On some "abstract" level, this paper pursues an interesting direction:
- I fully agree that "prediction is not done in isolation" (l24), and though this is a vague observation, it is worth pursuing this beyond established work (although I'm not an expert with a full overview over this field).
- Making explicit the tradeoff between good-often and not-bad-always in deciding on a loss function is interesting.
Overall, the writing and mathematical quality of the paper is good to very good, with some uncertainty regarding proofs though:
- Well written and structured.
- The paper is very strong in that the algorithmic and mathemtaical results are well connected (combine the VC theorems and lemmas to reach corollary 1 which shows sample bounds for their EPM algo) and cover the usual questions (consistency, runtime).
- In terms of correctness of the mathematical results, it seems that the authors know what they are doing. I only checked one proof, that of Theorem 1 (via the second proof of Lemma 5), and it seems correct although I couldn't follow all steps.

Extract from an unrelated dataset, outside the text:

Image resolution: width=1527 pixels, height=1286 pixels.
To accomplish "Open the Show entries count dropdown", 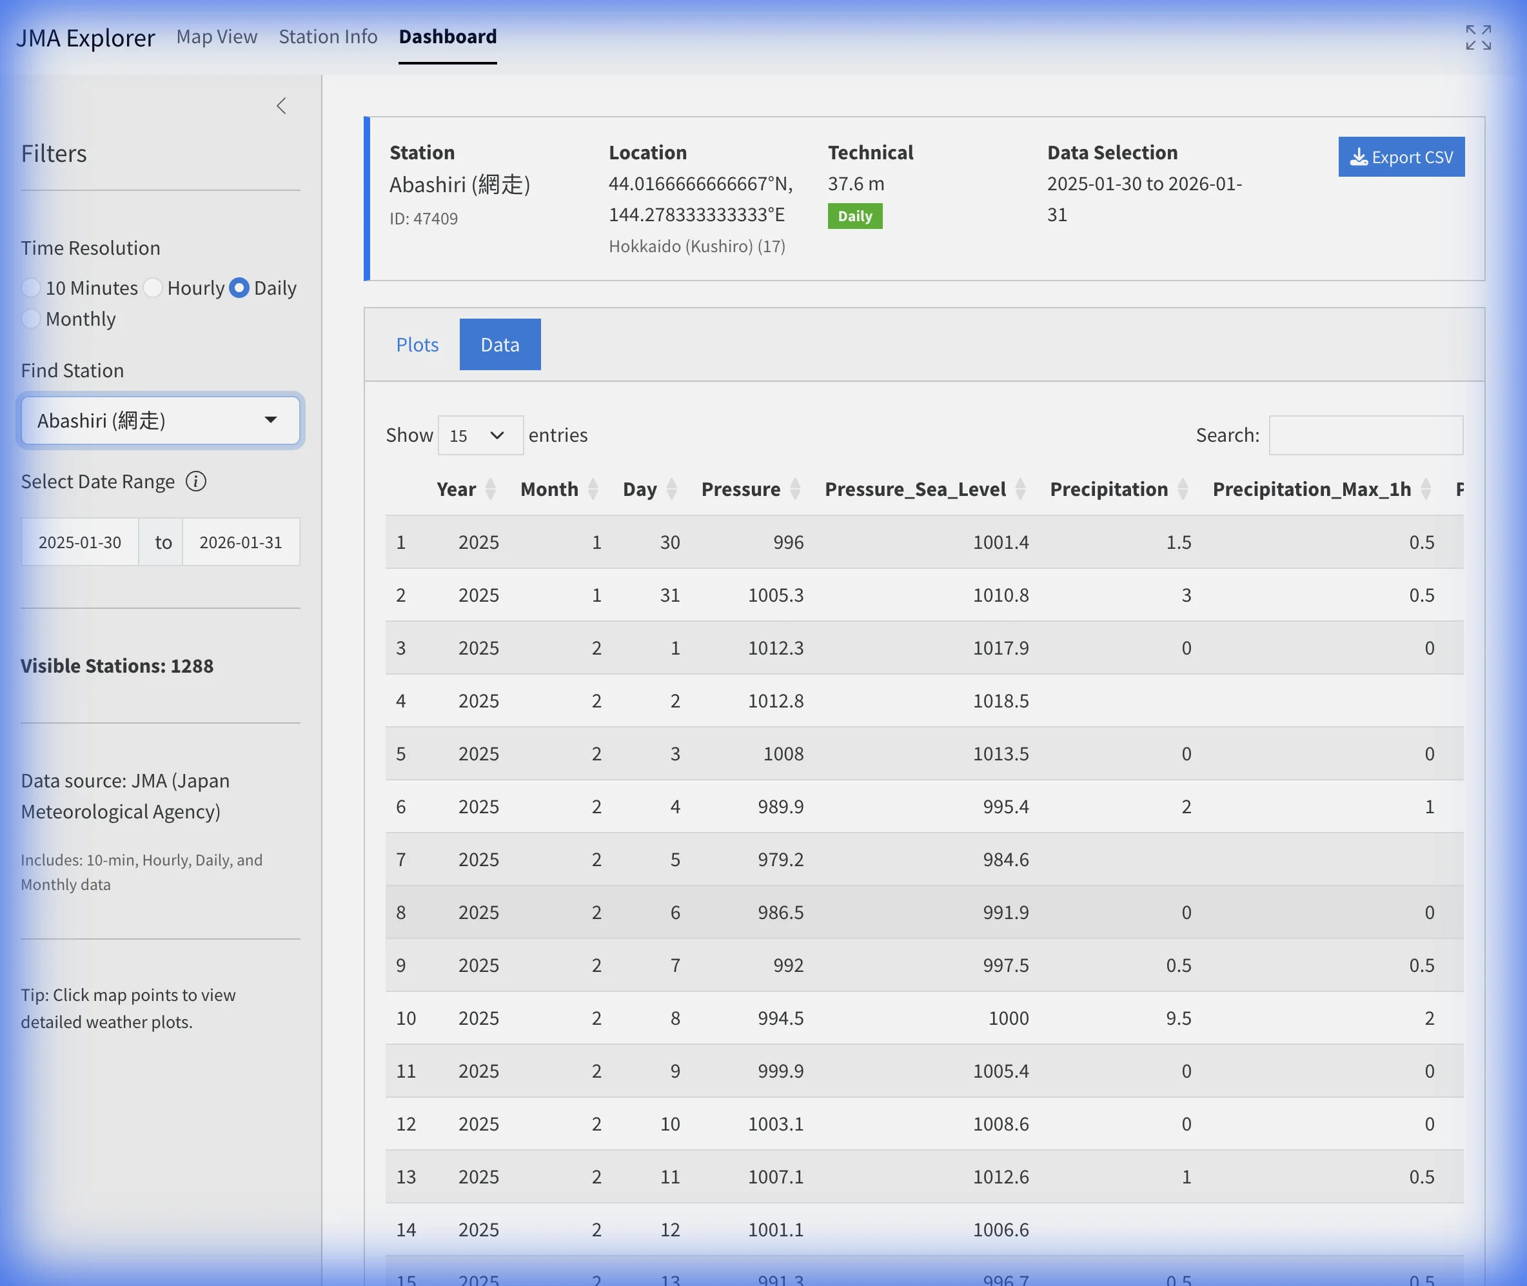I will [480, 435].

For me the main issue with this paper is that the relevance of the *specific* problem that they study -- maximizing the "best response" payoff (l127) on test data -- remains unclear. I don't see a substantial motivation in terms of a link to settings (real or theoretical) that are relevant:
- In which real scenarios is the objective given by the adverserial prediction accuracy they propose, in contrast to classical prediction accuracy?
- In l32-45 they pretend to give a real example but for me this is too vague. I do see that in some scenarios the loss/objective they consider (high accuracy on majority) kind of makes sense. But I imagine that such losses already have been studied, without necessarily referring to "strategic" settings. In particular, how is this related to robust statistics, Huber loss, precision, recall, etc.?

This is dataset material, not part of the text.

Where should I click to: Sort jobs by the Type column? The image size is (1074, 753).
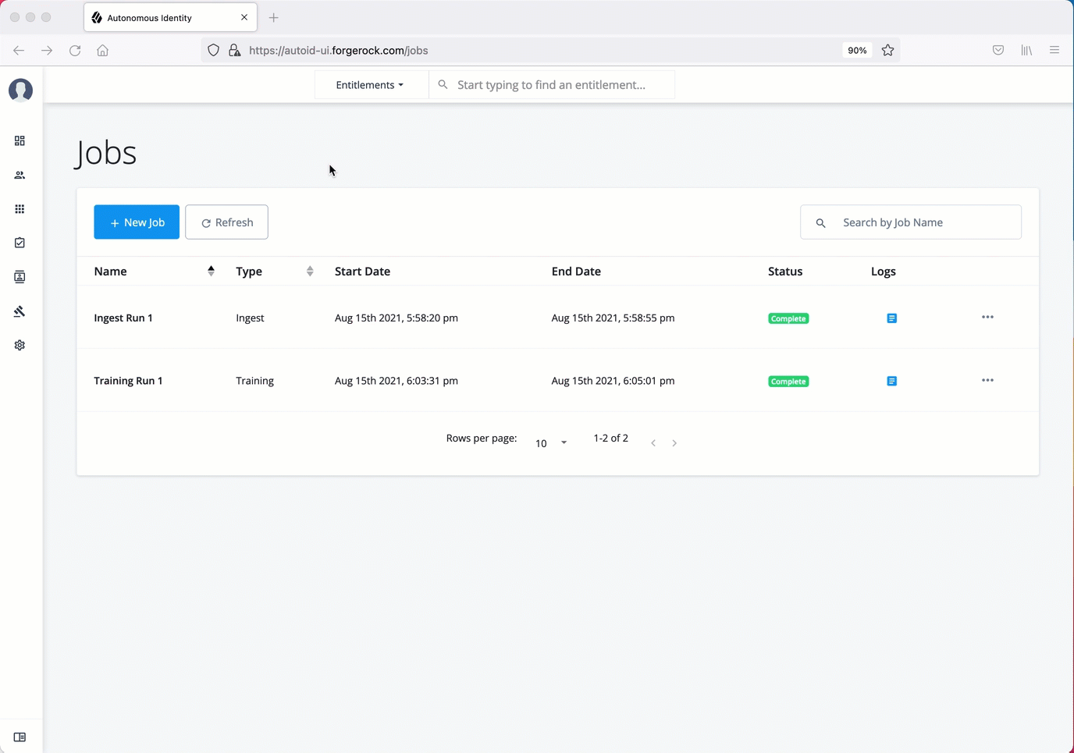310,272
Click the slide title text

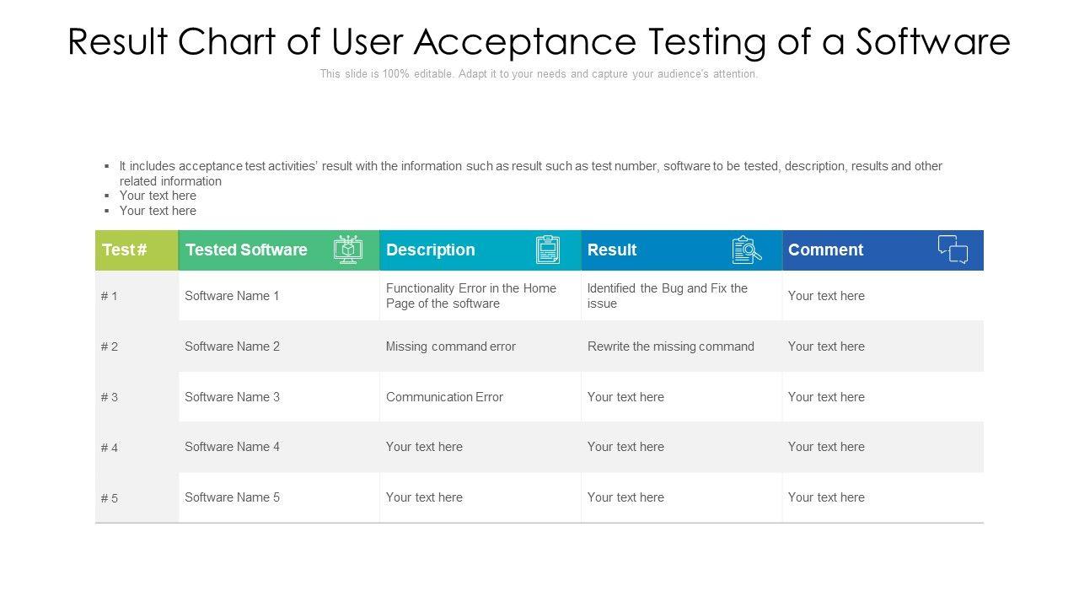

- In l50 they claim that "pershaps even in most [...] practical scenarios" predicting accurate on the majority is most important. I contradict: in many areas with safety issues such as robotics and self-driving cars (generally: control), the models are allowed to have small errors, but by no means may have large errors (imagine a self-driving car to significantly overestimate the distance to the next car in 1% of the situations).

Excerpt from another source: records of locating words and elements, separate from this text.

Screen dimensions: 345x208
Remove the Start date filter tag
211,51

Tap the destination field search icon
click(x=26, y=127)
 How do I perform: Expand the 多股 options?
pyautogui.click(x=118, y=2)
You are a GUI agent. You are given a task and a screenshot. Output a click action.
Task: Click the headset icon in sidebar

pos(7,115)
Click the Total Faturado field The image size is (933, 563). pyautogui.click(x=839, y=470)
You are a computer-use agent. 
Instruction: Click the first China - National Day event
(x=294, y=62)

Related to this, in my view they fall short of what they claim as their contribution in the introduction and in l79-87:
- Generally, this seems like only a very first step towards real strategic settings: in light of what they claim ("strategic predictions", l28), their setting is only partially strategic/game theoretic as the opponent doesn't behave strategically (i.e., take into account the other strategic player).
- In particular, in the experiments, it doesn't come as a complete surprise that the opponent can be outperformed w.r.t. the multi-agent payoff proposed by the authors, because the opponent simply doesn't aim at maximizing it (e.g. in the experiments he maximizes classical SE and AE).
- Related to this, in the experiments it would be interesting to see the comparison of the classical squared/absolute error on the test set as well (since this is what LSE claims to optimize).
- I agree that "prediction is not done in isolation", but I don't see the "main" contribution of showing that the "task of prediction may have strategic aspects" yet.
What's "true" payoff in Table 1? I would have expected to see the test set payoff in that column. Or is it the population (complete sample) empirical payoff?
Have you looked into the work by Vapnik about teaching a learner with side information? This looks a bit similar as having your discrapency p alongside x,y.